Mandibular Advancement Device Sources for Sleep Apnea
Your patient should be referred to a qualified dentist with specialized training in dental sleep medicine who will fabricate a custom-made, titratable mandibular advancement device (MAD) rather than purchasing over-the-counter or prefabricated devices. 1
Why Custom Devices from Qualified Dentists Are Essential
Custom-made titratable MADs are the only recommended type of oral appliance for sleep apnea treatment. 1, 2 These devices must be:
- Fabricated by a qualified dentist trained in sleep medicine and/or sleep-related breathing disorders 1, 3
- Custom-fitted to the patient's dental anatomy, not prefabricated or over-the-counter 2
- Titratable with incremental adjustment capability of 1 mm or less and a protrusive range of at least 5 mm 2
- Capable of advancing the mandible at least 50% of maximum protrusion, as non-advanced devices are ineffective and may worsen apnea 2
The Multidisciplinary Referral Process
The treatment pathway requires coordination between the sleep physician and qualified dentist. 1
- The sleep physician maintains responsibility for OSA diagnosis via polysomnography (PSG) or home sleep apnea testing (HSAT), determines treatment appropriateness, and conducts final follow-up evaluation 1
- The qualified dentist handles MAD selection, fabrication, titration to maximize results and reduce side effects, and ongoing dental follow-up 1
- Communication between providers is mandatory, with the dentist informing the physician if annual assessment reveals worsening OSA symptoms or need for device adjustments 1
Patient Eligibility Requirements
Before referring for MAD fabrication, confirm your patient meets these criteria:
- Mild to moderate OSA (AHI 15-30 events/hour) as first-line treatment, or CPAP intolerance with moderate-to-severe OSA 1, 2
- Adequate healthy teeth for device retention 3, 2
- No significant temporomandibular joint disorder 3
- Adequate jaw range of motion and manual dexterity to insert/remove the appliance 3
- Adequate periodontal health documented with baseline occlusal analysis and intraoral/extraoral photographs 2
The Titration Protocol
A structured titration procedure is non-negotiable for treatment success. 2
- Initial fitting starts at maximal comfortable protrusion 2
- Incremental advancement occurs over approximately 3 months until symptom resolution or physical limits are reached 2
- "Trial and error" approach with Type 3 sleep tests is standard, as titrating MAD during sleep studies is expensive 1
- Final sleep study (Type 1 or 2 test) for baseline comparison is mandatory to confirm treatment effectiveness 1, 2
Required Follow-Up Schedule
Structured monitoring prevents complications and ensures ongoing efficacy. 1
- Every 6 months for the first year 1
- At least annually thereafter for ongoing assessment 1
- Regular dental follow-up to monitor for dental complications including decreases in overbite/overjet, proclination of lower incisors, retroclination of upper incisors, tooth damage, and TMD issues 1, 3
Expected Side Effects and Management
Most complications are mild and temporary, occurring during the adaptation period. 1
- Short-term effects include hypersalivation, dry mouth, dental pain, gingival irritation, myofascial pain, and TMD discomfort 1, 2
- TMD symptoms are usually transient and decrease with continued use 1
- Mandibular exercises during adaptation may improve discomfort and allow treatment continuity, potentially with physiotherapy support 1
- Long-term dental changes are identifiable but manageable with proper monitoring 1
Common Pitfalls to Avoid
Do not recommend over-the-counter or prefabricated devices as they lack the customization and titratability required for effective treatment 2. Do not bypass the sleep physician for diagnosis or final treatment evaluation—PSG or HSAT interpretation must be performed by the sleep physician 1. Do not skip objective sleep testing after MAD placement, as confirmation of treatment success is mandatory 2. Do not assume all dentists are qualified—specifically seek dentists with training in dental sleep medicine who work on referral basis with sleep physicians 1, 4.

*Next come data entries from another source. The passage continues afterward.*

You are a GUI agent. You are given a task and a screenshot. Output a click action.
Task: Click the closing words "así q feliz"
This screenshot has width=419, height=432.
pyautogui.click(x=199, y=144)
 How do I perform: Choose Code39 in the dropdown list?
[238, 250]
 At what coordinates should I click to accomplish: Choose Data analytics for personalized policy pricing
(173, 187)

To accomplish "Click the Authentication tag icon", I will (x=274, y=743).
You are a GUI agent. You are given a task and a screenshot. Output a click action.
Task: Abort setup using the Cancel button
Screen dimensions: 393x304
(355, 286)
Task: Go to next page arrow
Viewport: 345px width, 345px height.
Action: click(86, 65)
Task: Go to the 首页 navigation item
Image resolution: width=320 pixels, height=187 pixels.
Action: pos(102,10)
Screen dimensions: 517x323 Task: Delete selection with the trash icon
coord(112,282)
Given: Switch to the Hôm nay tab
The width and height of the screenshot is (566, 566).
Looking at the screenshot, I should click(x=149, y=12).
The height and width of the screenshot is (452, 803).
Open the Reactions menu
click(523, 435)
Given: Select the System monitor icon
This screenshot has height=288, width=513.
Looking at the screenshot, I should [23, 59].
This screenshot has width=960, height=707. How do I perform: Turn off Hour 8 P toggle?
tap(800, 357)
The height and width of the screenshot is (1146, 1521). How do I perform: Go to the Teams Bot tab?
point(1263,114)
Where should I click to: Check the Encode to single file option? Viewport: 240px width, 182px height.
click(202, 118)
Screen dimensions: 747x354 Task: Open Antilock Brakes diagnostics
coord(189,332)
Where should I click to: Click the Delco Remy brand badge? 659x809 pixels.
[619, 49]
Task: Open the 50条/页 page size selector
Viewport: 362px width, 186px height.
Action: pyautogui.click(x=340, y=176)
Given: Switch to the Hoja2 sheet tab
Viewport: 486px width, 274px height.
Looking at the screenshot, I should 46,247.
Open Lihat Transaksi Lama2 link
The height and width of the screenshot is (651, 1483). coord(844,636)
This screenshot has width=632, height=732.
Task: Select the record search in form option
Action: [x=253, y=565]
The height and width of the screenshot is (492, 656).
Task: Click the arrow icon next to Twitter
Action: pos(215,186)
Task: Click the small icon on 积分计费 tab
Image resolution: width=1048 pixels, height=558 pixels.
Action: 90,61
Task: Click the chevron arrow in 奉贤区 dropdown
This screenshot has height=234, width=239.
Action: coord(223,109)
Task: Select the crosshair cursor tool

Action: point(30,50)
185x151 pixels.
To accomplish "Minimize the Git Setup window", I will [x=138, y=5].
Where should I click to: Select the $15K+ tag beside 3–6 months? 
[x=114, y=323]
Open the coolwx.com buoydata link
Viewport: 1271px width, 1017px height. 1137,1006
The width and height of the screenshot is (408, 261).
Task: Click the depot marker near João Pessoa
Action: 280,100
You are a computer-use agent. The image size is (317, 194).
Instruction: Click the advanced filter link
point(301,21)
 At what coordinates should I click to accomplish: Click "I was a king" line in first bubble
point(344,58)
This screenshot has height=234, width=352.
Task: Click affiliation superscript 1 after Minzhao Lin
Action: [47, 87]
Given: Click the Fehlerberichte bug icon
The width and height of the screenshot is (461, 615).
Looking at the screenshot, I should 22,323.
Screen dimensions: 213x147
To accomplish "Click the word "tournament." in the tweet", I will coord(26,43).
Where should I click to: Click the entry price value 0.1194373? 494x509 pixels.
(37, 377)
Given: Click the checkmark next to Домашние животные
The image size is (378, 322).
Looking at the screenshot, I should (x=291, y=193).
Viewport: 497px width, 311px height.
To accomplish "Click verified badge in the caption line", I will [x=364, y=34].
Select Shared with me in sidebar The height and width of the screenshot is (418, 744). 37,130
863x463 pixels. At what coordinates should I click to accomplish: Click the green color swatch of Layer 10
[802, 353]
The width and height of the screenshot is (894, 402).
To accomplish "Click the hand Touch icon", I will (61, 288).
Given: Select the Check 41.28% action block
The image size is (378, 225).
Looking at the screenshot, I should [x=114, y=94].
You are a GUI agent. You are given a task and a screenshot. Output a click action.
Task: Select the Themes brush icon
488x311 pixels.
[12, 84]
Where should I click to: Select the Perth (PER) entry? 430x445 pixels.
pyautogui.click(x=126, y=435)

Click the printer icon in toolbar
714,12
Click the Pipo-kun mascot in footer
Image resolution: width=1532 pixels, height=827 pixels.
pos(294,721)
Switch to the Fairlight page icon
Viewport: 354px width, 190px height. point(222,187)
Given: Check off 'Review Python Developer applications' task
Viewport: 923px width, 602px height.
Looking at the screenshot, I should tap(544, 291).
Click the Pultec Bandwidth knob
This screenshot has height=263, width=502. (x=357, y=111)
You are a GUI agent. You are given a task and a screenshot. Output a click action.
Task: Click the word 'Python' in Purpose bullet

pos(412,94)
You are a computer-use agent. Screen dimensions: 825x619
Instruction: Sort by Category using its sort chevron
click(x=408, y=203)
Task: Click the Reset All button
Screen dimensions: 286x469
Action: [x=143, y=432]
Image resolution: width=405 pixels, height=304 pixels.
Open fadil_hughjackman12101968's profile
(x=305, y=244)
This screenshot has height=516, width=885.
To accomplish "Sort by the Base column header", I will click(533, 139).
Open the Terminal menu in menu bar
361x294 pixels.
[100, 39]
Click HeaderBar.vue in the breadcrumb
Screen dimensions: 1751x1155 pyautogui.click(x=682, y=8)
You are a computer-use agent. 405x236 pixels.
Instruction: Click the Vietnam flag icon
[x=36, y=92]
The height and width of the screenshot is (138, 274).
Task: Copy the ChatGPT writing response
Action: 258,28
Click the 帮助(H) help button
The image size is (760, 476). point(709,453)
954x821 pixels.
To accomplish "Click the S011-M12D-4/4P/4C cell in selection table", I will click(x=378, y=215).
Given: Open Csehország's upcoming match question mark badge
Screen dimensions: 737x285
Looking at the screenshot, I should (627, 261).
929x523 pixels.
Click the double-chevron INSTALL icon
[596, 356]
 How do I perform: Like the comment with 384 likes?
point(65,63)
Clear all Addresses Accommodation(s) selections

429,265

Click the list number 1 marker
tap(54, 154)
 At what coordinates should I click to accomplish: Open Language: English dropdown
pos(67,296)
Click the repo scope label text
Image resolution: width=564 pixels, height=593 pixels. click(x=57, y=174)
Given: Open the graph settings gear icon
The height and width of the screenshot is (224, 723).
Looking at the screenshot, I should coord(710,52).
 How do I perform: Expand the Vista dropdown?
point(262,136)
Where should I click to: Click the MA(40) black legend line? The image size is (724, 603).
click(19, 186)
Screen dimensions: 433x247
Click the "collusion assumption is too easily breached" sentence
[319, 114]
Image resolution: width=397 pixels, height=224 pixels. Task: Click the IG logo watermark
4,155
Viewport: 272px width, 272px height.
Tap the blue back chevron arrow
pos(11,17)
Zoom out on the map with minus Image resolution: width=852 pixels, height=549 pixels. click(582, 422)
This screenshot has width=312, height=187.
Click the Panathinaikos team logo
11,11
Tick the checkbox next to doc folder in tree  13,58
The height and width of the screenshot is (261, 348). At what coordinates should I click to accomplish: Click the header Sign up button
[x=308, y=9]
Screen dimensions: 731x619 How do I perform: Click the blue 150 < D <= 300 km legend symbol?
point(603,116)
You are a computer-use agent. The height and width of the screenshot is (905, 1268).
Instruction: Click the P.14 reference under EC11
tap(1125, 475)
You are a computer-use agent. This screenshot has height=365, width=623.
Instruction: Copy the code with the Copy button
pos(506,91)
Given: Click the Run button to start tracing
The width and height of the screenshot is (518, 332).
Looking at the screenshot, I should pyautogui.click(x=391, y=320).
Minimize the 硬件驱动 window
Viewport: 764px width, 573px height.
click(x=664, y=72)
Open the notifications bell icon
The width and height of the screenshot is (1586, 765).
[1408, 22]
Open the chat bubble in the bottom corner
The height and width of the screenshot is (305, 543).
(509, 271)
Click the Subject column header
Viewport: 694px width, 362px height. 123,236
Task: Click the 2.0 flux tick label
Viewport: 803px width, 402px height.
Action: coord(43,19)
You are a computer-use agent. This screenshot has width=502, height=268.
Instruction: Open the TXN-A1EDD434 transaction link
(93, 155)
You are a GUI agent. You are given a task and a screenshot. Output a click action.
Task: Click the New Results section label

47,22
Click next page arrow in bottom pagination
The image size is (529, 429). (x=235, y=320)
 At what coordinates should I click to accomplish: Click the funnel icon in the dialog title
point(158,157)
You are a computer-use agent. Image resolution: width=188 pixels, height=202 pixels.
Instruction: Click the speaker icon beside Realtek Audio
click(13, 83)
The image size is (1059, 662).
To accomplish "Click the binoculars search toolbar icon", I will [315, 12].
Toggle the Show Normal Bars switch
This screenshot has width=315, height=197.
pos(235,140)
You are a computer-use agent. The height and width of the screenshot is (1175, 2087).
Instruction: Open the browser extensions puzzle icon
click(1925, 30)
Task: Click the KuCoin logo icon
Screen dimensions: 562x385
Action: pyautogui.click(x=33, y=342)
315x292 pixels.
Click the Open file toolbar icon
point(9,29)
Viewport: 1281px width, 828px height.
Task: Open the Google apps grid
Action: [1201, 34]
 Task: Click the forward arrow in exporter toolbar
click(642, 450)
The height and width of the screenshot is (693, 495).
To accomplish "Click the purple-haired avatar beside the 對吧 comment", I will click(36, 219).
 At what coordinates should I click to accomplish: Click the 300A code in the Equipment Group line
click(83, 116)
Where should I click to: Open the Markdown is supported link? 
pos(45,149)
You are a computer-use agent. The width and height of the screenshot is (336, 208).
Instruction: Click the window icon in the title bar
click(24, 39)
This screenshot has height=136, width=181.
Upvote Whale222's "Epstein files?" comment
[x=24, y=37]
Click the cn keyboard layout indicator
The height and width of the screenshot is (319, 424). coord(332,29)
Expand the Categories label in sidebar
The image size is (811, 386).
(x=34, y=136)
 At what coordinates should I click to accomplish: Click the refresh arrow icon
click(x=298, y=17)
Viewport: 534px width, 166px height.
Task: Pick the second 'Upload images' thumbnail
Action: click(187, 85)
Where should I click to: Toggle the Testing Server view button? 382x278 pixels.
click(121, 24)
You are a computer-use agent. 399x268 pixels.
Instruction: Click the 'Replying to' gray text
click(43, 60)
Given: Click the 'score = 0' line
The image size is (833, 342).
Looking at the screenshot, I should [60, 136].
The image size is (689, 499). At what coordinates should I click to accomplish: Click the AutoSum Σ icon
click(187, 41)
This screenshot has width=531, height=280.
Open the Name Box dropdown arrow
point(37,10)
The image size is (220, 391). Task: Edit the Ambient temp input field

Treatment Effectiveness Context
MADs reduce AHI and improve quality of life, though less effectively than CPAP. 5, 6 However, superior compliance with MADs compared to CPAP results in similar overall clinical effectiveness 5. Approximately one out of three patients shows negligible improvement under MAD therapy, making proper patient selection imperative 5. Compliance reports suggest only 50% of patients continue using the device after 3 years 4, emphasizing the importance of ongoing follow-up and side effect management.